BEGIN PASSAGE
Compression: Byte Pair Encoding¶

Wiki here!

• Original version of the algorithm is focused on compression
• Slightly modified algorithm is used in language modeling, especially for LLMs

Original algorithm taken from Wikipedia¶

Suppose the data to be encoded is

aaabdaaabac

The byte pair aa occurs most often, so it will be replaced by a byte that is not used in the data, such as Z. Now, there is the following data and replacement table:

ZabdZabac
Z=aa

Then the process is repeated with byte pair ab, replacing it with Y:

ZYdZYac
Y=ab
Z=aa

The only literal byte pair left occurs only once, and the encoding might stop here. Alternatively, the process could continue with recursive byte pair encoding, replacing ZY with X:

XdXac
X=ZY
Y=ab
Z=aa

This data cannot be compressed further by byte pair encoding because there are no pairs of bytes that occur more than once.

[!NOTE] To decompress the data, simply perform the replacements in the reverse order.

Modified algorithm¶

• The modified algorithm does not aim to maximally compress the text.
• It aims to encode plaintext into tokens, which are just natural numbers.
• All unique tokens found in a corpus (i.e. plaintext) are listed in a token vocab, whose size is pre-determined (100256 for GPT-3.5 and GPT-4).
END PASSAGE
BEGIN INFORMATION PROVIDED
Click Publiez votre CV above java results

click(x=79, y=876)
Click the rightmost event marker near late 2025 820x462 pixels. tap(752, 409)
END INFORMATION PROVIDED
BEGIN INFORMATION PROVIDED
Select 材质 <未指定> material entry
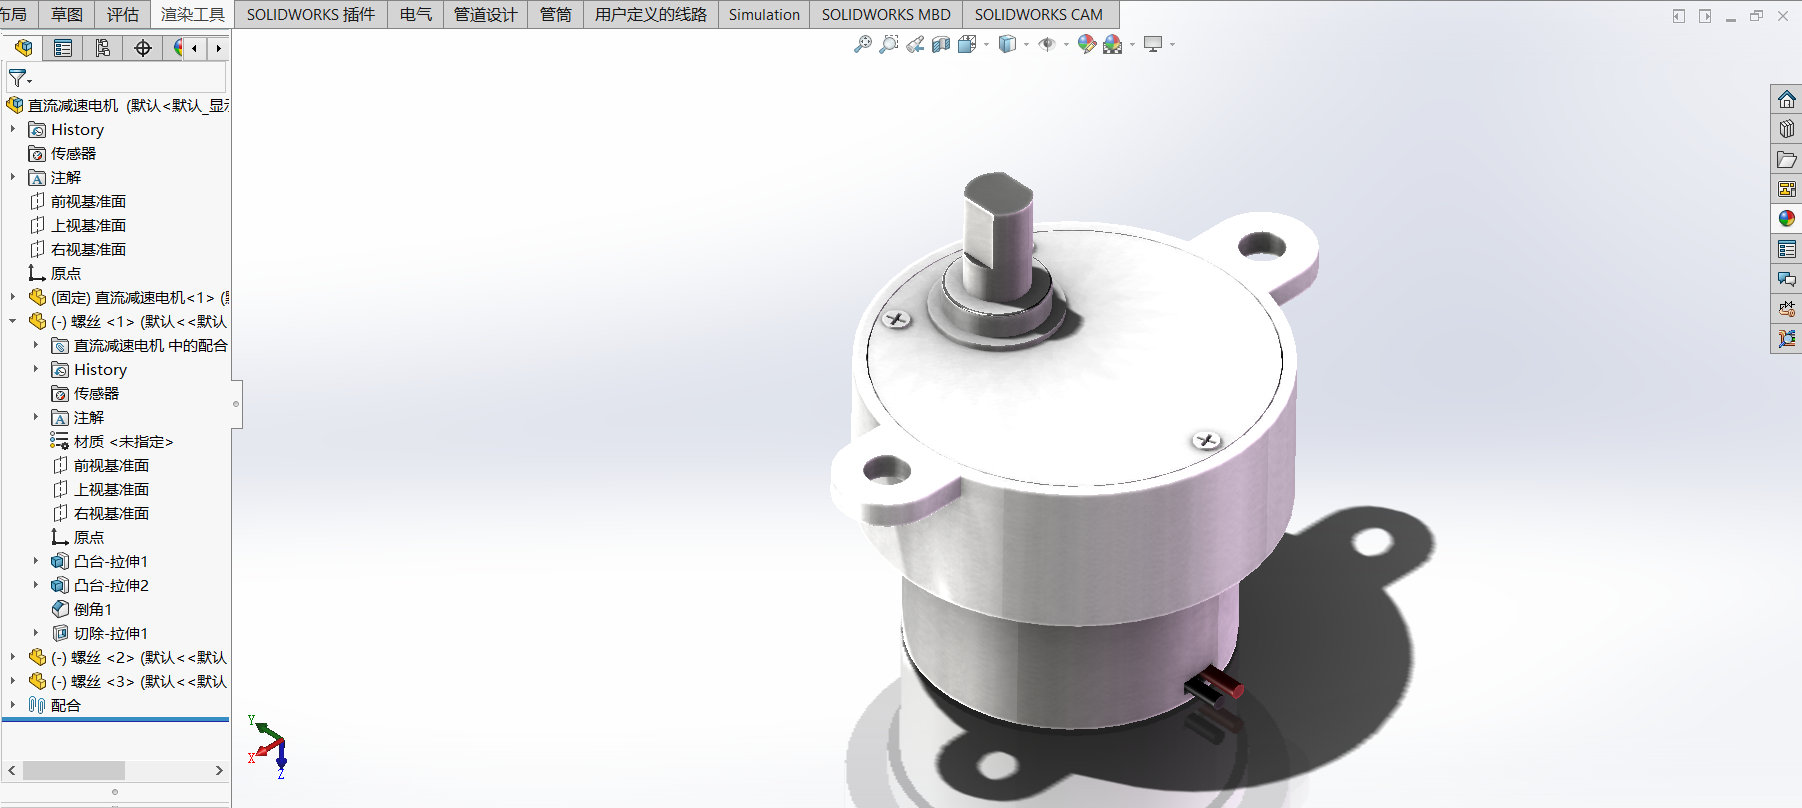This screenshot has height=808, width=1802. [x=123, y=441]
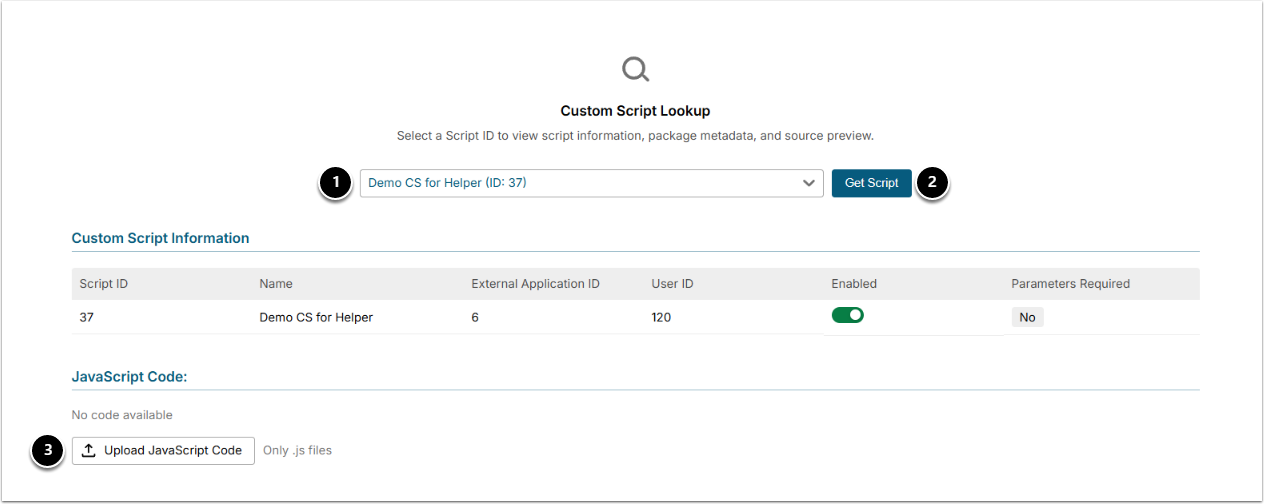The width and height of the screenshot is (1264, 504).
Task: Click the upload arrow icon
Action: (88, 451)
END INFORMATION PROVIDED
## REQUIRED TASKS:
1. Quote the byte pair encoding page word for word, starting with "This data cannot" and going on through "just natural numbers.".
2. What token vocab size does the byte pair encoding page give for GPT-3.5 and GPT-4?

## ANSWERS TO THE PROBLEMS:
1.
This data cannot be compressed further by byte pair encoding because there are no pairs of bytes that occur more than once.

[!NOTE] To decompress the data, simply perform the replacements in the reverse order.

Modified algorithm¶

• The modified algorithm does not aim to maximally compress the text.
• It aims to encode plaintext into tokens, which are just natural numbers.

2. 100256